External rules

You can include your own custom rules with -rules or --ext-rules arguments. It accepts comma-separated list of paths to files, directories or name of the Python module. Example:

robocop -rules my/own/rule.py --ext-rules rules.py,external_rules.py

Every custom checker needs to complete following requirements:

  1. It needs to inherit from official checker classes (VisitorChecker, ProjectChecker or RawFileChecker) and implement required methods. Refer to Rule basics for more details.

  2. There should be a non-empty rules dictionary containing rules definition with your checkers.

  3. Each checker should contain a tuple reports as a class attribute containing names of the rules used by the checker.

  4. Using names and rule IDs different than already existing rules is recommended but in case of using the same ones, they will be overwritten.

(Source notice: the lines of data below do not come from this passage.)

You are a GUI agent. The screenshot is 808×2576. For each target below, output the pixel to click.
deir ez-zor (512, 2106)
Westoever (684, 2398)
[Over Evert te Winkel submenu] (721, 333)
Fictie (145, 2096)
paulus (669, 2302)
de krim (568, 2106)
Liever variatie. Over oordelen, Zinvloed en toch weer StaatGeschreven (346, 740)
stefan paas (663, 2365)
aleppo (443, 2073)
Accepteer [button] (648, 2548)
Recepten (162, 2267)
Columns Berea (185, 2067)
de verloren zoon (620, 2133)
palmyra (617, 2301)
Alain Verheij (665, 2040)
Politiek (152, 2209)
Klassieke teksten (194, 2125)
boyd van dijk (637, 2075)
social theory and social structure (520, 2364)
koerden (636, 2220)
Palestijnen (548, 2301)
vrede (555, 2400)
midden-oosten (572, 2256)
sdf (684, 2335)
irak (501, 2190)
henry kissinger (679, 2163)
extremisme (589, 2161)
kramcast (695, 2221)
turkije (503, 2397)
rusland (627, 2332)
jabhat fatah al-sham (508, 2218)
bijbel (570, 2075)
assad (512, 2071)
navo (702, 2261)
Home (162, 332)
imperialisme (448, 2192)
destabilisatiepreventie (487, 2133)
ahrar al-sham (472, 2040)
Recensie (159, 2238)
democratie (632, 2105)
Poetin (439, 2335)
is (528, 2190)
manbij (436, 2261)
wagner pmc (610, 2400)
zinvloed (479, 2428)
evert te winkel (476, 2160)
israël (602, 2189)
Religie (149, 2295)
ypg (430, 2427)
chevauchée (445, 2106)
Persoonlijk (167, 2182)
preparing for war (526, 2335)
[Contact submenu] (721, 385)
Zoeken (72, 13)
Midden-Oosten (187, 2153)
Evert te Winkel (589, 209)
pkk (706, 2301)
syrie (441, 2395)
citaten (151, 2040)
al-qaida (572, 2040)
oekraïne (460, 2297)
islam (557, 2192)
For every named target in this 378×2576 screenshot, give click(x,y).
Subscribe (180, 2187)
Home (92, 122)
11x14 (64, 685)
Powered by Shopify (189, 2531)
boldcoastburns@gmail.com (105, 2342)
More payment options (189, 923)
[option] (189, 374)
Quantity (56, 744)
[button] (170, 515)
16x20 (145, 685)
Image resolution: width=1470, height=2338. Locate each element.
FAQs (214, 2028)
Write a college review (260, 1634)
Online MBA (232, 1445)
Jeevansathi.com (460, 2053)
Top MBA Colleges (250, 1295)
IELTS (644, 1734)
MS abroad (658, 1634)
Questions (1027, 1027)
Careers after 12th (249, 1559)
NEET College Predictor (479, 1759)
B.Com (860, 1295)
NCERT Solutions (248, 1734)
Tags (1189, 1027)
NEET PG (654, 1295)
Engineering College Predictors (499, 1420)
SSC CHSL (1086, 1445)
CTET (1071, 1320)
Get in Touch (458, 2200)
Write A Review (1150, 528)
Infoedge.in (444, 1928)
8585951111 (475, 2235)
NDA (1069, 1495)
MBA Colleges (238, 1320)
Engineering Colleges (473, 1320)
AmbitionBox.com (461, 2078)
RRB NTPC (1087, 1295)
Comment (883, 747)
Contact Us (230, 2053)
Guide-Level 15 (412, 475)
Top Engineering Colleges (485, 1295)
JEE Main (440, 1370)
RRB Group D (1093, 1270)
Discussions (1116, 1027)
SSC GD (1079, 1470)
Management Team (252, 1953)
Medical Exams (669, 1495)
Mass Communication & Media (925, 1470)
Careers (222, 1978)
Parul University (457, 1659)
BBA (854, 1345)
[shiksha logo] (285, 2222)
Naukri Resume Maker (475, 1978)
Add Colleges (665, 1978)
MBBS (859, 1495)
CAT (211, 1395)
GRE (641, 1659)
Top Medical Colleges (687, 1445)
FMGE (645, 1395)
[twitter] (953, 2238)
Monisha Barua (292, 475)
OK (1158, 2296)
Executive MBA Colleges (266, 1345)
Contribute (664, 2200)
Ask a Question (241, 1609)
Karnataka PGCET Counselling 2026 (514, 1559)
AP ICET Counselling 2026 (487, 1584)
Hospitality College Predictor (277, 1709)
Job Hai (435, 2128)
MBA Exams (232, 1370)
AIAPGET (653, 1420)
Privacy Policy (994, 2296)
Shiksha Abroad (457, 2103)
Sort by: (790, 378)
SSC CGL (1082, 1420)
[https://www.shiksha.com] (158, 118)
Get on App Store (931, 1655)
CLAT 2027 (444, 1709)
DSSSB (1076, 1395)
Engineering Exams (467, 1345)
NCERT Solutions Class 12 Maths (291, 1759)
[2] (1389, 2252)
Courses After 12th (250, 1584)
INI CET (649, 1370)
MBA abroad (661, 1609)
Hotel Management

This is an example of the file with custom checker that asserts that no test have “Example” in the name:

from robocop.checkers import VisitorChecker
from robocop.rules import Rule, RuleSeverity

rules = {
    "9999": Rule(rule_id="9999", name="example-in-name", msg="There is 'Example' in test case name", severity=RuleSeverity.WARNING)

class NoExamplesChecker(VisitorChecker):
    reports = ("example-in-name",)

    def visit_TestCaseName(self, node):
        if 'Example' in node.name:
            self.report("example-in-name", node=node, col=node.name.find('Example'))

Rule parameters

Rules can have configurable values. You need to specify them using RuleParam class and pass it as argument to Rule:

from robocop.checkers import VisitorChecker
from robocop.rules import Rule, RuleParam, RuleSeverity

rules = {
    "9999": Rule(
        RuleParam(name="param_name", converter=str, default="Example", desc="Optional desc"),
        msg="There is '{{ variable }}' in test case name",

class NoExamplesChecker(VisitorChecker):
    reports = ("example-in-name",)

    def visit_TestCaseName(self, node):
        configured_param = self.param("example-in-name", "param_name")
        if configured_param in node.name:

Configurable parameter can be referred by its name in command line options:

robocop --ext-rules my/own/rule.py --configure example-in-name:param_name:AnotherExample

Value of the configurable parameter can be retrieved using param method:

self.param("name-of-the-rule", "name-of-param")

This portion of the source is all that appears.